Nutrients, phosphorus and nitrogen, from municipal and industrial water streams contribute to the pollution or reduce the ecological potential of receiving water bodies. Recovering or reducing the nutrient content of waste streams, thus reducing the amounts of phosphorous and nitrogen that ends up in the water bodies, will contribute to a better environment. The first part of this report describes two tests performed to treat the concentrate of the reverse osmosis process at the Torreele facility. The first test used a natural system based on willows; the second test was based on post-denitrification MBBR. The willows proved able to remove nutrients for more than 30%, resulting in a substantial cost benefit for discharge which could make it economical feasible when installed at full-scale to treat the total volume of RO concentrate. Contrary to the willows, that even remove part of the nitrogen in winter, the post-denitrification MBBR was only efficient when N-NO3- exceeded 30 mg/L. The variable N-NO3- N-NO3- concentration and salinity of RO concentrate seemed to be limiting factors for a good performance. The second part of this report summarizes the activities regarding the optimization of water and nutrient (nitrogen and phosphorus) management at the reuse site Braunschweig, Germany. A detailed analysis of supply and demand of both, water and nutrients, for the reuse site was conducted. The optimization potential is especially high for nitrogen management, since the simultaneous supply via the Braunschweig wastewater treatment plant and additional conventional nitrogen fertilizer application by farmers result in an oversupply of nitrogen, losses to environment and a low efficient reuse compared to the total potential of renewable nitrogen in wastewater or sludge. Following this analysis, two possible solutions are discussed (fertigation and technical nutrient recovery), which are practically relevant for the Braunschweig reuse scheme in mid- and long-term timescale. Results indicate a high potential to increase the efficiency of nitrogen recycling. Simultaneously irrigation adopted on water demand of plants can be achieved.
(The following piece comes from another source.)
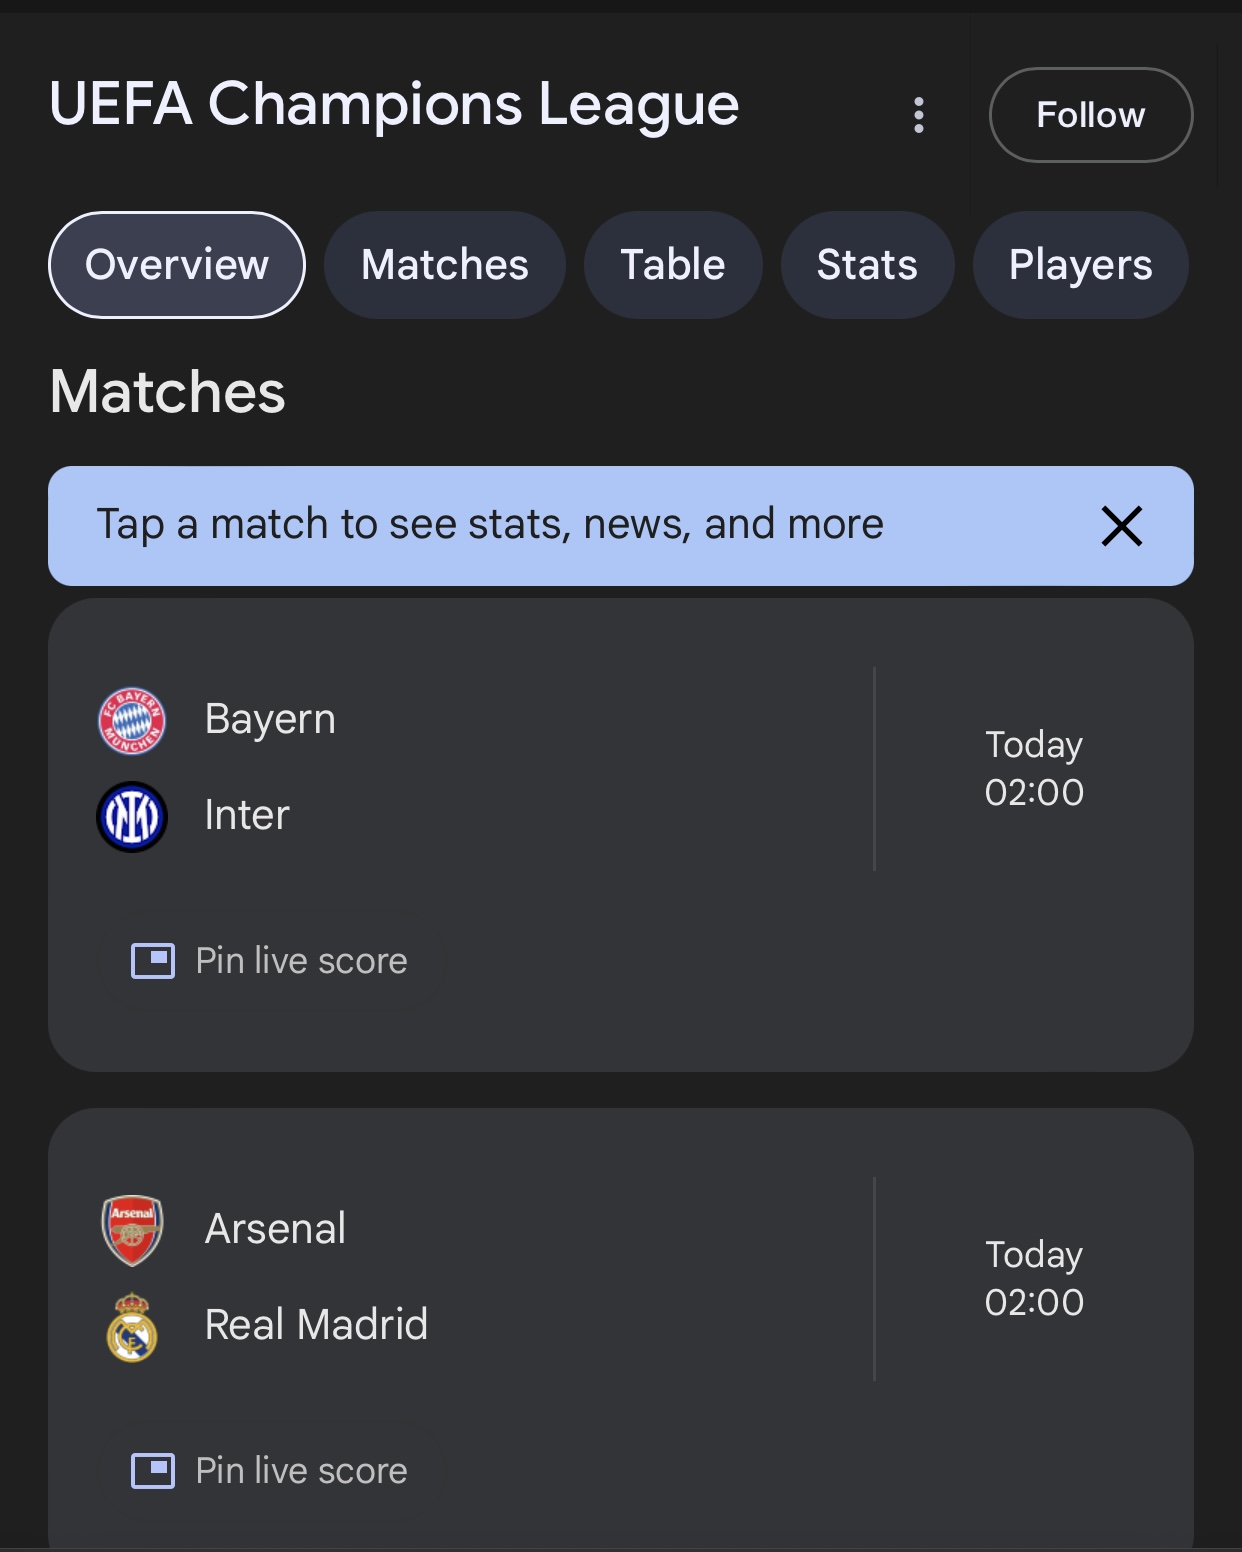
Task: Switch to the Matches tab
Action: click(445, 265)
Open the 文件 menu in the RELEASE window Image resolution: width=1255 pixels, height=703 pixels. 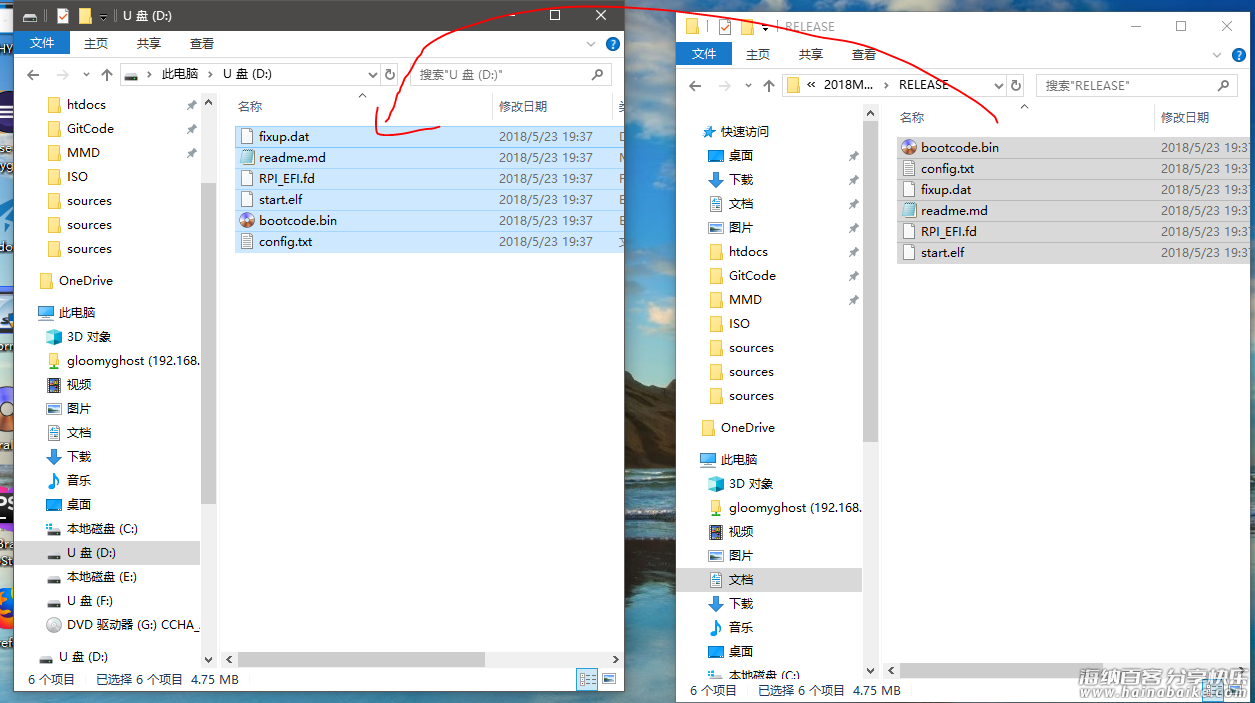tap(704, 54)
This report describes different options for tertiary treatment of secondary effluent from municipal wastewater treatment plants for the purpose of water reuse. For each of the treatment trains, associated environmental impact (represented by energy demand and related global warming potential) and risk reduction potential (i.e. removal of chemical and microbial contaminants) are described based on the results of the DEMOWARE case studies. This should inform water professionals about impacts and benefits of different options for producing reclaimed water, enabling an informed decision on an adequate treatment train depending on the water quality targets for the respective reuse purpose.